A large part of this was due to the adding back of £1.3 billion that was set aside to cover potentially bad loans during the pandemic.
Mr Hewson said: “NatWest Group shares have slipped towards the bottom of the FTSE 100, and is amongst the worst performers this week, perhaps on the basis that it could struggle to match the performance of the last 12 months, in 2022.”
Cineworld said it had reached an agreement with former shareholders of its US cinema chain Regal which would allow it to delay final payments by three months.

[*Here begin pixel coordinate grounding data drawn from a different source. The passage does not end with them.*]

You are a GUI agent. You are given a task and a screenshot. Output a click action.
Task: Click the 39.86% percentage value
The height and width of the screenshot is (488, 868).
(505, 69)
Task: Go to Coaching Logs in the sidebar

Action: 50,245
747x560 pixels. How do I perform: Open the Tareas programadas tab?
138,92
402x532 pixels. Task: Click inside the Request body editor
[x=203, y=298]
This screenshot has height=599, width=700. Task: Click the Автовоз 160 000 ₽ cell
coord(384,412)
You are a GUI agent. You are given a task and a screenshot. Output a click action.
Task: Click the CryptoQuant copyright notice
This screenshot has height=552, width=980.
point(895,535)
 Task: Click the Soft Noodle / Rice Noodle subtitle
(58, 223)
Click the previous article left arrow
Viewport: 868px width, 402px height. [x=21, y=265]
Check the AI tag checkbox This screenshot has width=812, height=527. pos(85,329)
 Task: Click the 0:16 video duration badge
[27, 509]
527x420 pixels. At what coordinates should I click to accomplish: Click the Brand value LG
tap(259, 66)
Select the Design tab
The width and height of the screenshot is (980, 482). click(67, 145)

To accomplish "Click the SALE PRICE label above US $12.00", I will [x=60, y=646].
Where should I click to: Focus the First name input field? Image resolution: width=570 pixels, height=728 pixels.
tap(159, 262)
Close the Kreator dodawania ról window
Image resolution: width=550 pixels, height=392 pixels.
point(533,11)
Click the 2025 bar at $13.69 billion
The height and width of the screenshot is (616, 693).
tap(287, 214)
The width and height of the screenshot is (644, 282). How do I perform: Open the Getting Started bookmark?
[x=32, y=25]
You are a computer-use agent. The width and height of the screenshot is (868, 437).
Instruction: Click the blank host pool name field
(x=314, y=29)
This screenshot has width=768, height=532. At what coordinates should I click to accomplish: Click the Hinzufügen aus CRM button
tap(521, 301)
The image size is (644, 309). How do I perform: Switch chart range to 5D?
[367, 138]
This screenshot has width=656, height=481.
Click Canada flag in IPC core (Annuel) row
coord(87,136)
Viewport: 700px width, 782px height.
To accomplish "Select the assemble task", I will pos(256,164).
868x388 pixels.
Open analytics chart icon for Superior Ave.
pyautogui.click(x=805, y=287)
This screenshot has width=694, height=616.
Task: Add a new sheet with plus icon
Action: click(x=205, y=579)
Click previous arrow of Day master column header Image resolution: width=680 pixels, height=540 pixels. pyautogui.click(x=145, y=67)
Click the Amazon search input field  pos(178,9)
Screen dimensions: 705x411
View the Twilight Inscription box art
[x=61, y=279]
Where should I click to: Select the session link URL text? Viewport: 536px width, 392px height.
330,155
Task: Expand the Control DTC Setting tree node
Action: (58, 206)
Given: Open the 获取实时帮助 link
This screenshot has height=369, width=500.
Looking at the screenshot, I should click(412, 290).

The London-listed firm agreed to pay 170 million US dollars (£125 million) to shareholders who were frustrated with the price it paid for the business.
Shares dropped 2.4%.
The biggest risers on the FTSE 100 were Standard Chartered, up 21.2p to 579.2p, Antofagasta, up 31p to 1,404p, Reckitt, up 121p to 6,273p, Burberry, up 39p to 2,033p, and Airtel Africa, up 2.5p to 336.6p.
The biggest fallers on the FTSE 100 were Evraz, down 22p to 283.2p, Aveva, down 171p to 2,519p, Ocado, down 61p to 1,300p, Flutter Entertainment, down 485p to 10,530p, and Scottish Mortgage Investment Trust, down 44p to 1,015p.